Do you have to tattoo? And if not, what do you put on those spaces when registering? N/A ? Like my "foundations" none have tattoos.


----------



## StaceyRosado (Oct 5, 2007)

I believe you give them your tattoo


----------



## KGW Farms (Nov 25, 2009)

NMGA does require you to tattoo. They do it a lot differently than other organizations. They go by the year you register them and the number of goats you registered in that year. For example I have a doe I registered in 2010, she was the second doe I registered so far, her tattoo is J2M. The M is always the last letter...denotes miniature. Then the left is your farm prefix...mine is KGW. If your goats are already registered with another association, and have already been tattooed...they will honor them. I have a Nigi that is registered first with AGS and I also have him with NMGA. Does that make sense?


----------



## Epona142 (May 26, 2008)

Looks like I'll be needing a tattoo kit along with a disbudder, eh? LOL

Thanks a ton my friends.


----------



## StaceyRosado (Oct 5, 2007)

KGW Farms said:


> NMGA does require you to tattoo. They do it a lot differently than other organizations. They go by the year you register them and the number of goats you registered in that year. For example I have a doe I registered in 2010, she was the second doe I registered so far, her tattoo is J2M. The M is always the last letter...denotes miniature. Then the left is your farm prefix...mine is KGW. If your goats are already registered with another association, and have already been tattooed...they will honor them. I have a Nigi that is registered first with AGS and I also have him with NMGA. Does that make sense?


thats not at all different -- ok the M after it is a bit different but other then that its the same


----------



## Epona142 (May 26, 2008)

What's the difference between the Regular Membership and the Auxiliary? 

Also what happens if you have more than 9 kids born in a year, do you just add a number, say Z12M ?

Sorry for all the questions!


----------



## SterlingAcres (Oct 19, 2009)

I believe the Auxiliary membership comes with a t-shirt and puts you on a list of people willing to promote the miniature breed.

Yes, you just keep adding numbers until the year is over.


----------



## Epona142 (May 26, 2008)

Thanks a ton Sterling, you've been an awesome help


----------



## Epona142 (May 26, 2008)

Okay, another question.
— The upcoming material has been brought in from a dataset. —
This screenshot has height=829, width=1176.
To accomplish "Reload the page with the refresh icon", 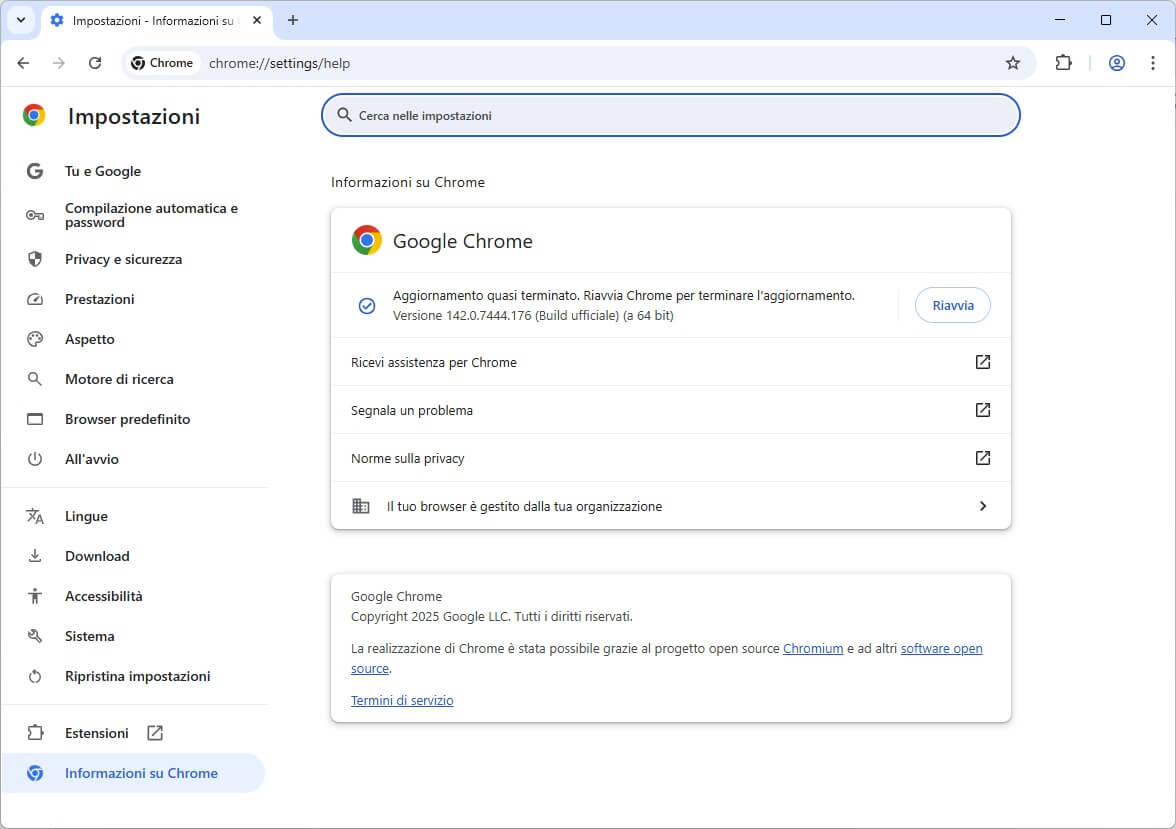I will (95, 63).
I know, I'm full of em.

What happens if you breed your NMGA doe to an ADGA (or other) buck owned by someone else? 

Can you register the kids as PB or do they have to be registered as F as well? Would you need the buck's owner to fill out a breeding memo, and if so, from which registry? 

I looked at the breeding memo form and it only had NMGA # for the buck.


----------



## StaceyRosado (Oct 5, 2007)

I do believe that buck you will need to register the buck NMGA or the kids will be still foundation 

Liz said she had to register her AGS buckling with NMGA for a friend who used him on her NMGA doe so that the kids would get "higher" status even though he was already AGS registered.


----------



## Epona142 (May 26, 2008)

That's what I thought. I wonder if my friend will register him with NMGA for me. I won't worry about it too much. I just got word that my buckling might have been born on Valentine's Day. Waiting for pictures!


----------



## kelebek (Oct 5, 2007)

Correct - for the kids to be considered "purebred" NMGA - then both parents must be registered with NMGA. If only 1 animal is registered with NMGA (regardless of AGS/ADGA status) then the offspring are still foundation.


----------



## mistyblue (Nov 13, 2008)

I went ahead and registered with the NMGA as this sounds like a good ideal. I have the same herd ID as with the AGS. Now if I can just get the same ID with the MDGA and the MLDGA I will be set.


----------